> Your task: Beginning at the line containing "Image resolution: width=347", give again every line through the end of the data, unchanged and with both ends included. Drop any pictures.
::: Raw data
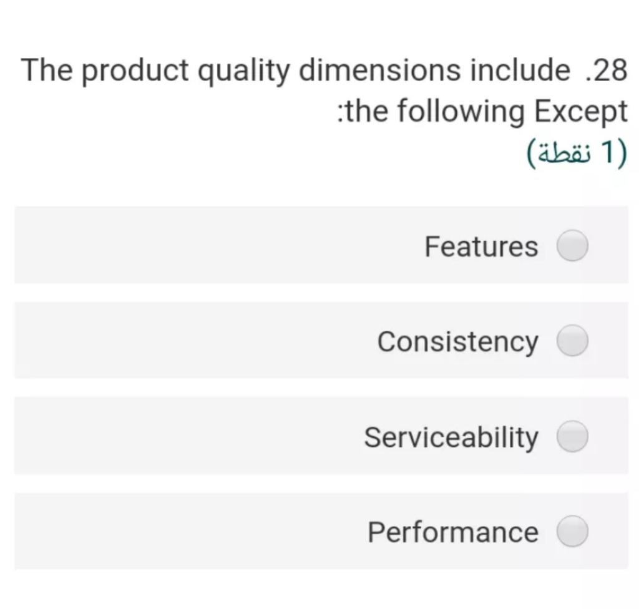Click the last answer option row
Viewport: 639px width, 609px height.
pyautogui.click(x=321, y=532)
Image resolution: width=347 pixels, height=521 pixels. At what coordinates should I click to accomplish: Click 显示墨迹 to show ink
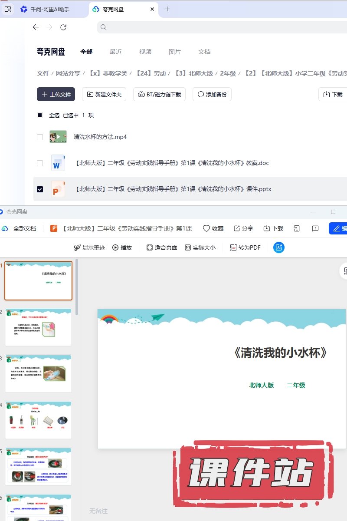[89, 247]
::::::
> Written solution:
Image resolution: width=347 pixels, height=521 pixels. At what coordinates should I click to accomplish: Click 显示墨迹 to show ink
[89, 247]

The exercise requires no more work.